Translating Gene Therapy for Lung Injury from the Cell to the ICU
Thursday, February 23, 2017
12:00 pm - 1:00 pm
Fitzpatrick Center Schiciano Auditorium Side B
Daivd Dean, Ph.D., Professor, Pediatrics and Biomedial Engineering, University of Rochester
Abstract:Once DNA enters the cell by any method, a number of barriers must be overcome in order for any transgene expression to occur. We have spent a number of years characterizing the events and mechanisms of plasmid intracellular trafficking with focus on movement through the cytoplasm, into the nucleus, and within the nucleus. We have also investigated whether and how these mechanisms contribute to effective gene transfer and expression. Based on these studies, we have developed several novel approaches to increase gene transfer in vitro and in vivo as well as to confer cell-specificity.
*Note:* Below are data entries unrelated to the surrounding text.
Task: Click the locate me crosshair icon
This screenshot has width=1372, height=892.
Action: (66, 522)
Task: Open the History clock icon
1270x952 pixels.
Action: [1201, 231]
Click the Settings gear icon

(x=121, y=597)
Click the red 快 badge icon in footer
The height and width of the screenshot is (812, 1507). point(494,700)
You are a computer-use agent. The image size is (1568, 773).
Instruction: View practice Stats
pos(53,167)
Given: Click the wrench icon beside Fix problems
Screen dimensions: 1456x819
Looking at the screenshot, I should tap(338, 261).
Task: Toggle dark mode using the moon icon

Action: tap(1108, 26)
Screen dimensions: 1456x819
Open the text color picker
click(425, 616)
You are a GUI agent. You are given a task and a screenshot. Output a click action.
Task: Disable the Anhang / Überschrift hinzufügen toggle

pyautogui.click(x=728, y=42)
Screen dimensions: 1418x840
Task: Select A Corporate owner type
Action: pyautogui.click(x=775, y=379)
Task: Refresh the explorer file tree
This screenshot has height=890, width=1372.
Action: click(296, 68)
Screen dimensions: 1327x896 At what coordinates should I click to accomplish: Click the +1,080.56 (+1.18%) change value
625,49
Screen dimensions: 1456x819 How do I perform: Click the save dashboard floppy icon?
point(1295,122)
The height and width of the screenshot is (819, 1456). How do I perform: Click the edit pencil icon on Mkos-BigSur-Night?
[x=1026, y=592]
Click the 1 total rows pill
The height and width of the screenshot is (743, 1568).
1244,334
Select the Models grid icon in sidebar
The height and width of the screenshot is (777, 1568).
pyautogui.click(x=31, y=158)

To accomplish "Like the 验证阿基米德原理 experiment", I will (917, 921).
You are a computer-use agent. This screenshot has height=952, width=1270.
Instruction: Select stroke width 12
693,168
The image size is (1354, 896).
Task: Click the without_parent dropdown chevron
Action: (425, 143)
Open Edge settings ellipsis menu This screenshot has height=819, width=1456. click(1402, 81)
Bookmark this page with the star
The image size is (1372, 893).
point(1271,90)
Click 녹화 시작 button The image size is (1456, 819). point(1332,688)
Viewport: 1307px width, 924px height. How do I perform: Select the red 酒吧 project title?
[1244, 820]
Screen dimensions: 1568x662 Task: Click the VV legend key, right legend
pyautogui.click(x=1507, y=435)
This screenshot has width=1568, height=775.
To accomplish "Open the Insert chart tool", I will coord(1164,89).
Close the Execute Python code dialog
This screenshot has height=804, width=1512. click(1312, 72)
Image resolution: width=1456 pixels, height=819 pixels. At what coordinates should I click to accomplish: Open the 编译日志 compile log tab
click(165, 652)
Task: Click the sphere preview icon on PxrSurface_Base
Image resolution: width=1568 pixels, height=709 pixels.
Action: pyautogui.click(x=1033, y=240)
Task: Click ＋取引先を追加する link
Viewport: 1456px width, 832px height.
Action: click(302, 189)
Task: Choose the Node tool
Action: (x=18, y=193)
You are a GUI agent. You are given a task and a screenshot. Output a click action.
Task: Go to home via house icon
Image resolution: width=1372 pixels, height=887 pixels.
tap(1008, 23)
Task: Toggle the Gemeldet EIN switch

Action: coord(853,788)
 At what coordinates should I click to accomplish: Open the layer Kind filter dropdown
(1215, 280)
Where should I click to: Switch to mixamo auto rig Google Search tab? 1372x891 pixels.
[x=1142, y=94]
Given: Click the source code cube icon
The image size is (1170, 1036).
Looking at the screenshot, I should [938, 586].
These include the use of DNA nuclear targeting sequences to promote nuclear entry of plasmid-DNA complexes, the use of DNA sequences to promote formation of protein-DNA complexes that bind to molecular motors for movement along microtubules, modulation of microtubule post-translational modification to enhance movement of plasmids to the nucleus, and methods for cell entry of the DNA. I will discuss some of these approaches and their exploitation for development of an electroporation-based gene therapy treatment for acute lung injury, a disease with a current mortality of around 30% that kills approximately 75,000 people yearly in the US. This disease results from a number of different stimuli, all of which induce significant inflammation in the lung, breakdown of the alveolar-capillary permeability barrier, accumulation of pulmonary edema, and ultimately reduced gas exchange.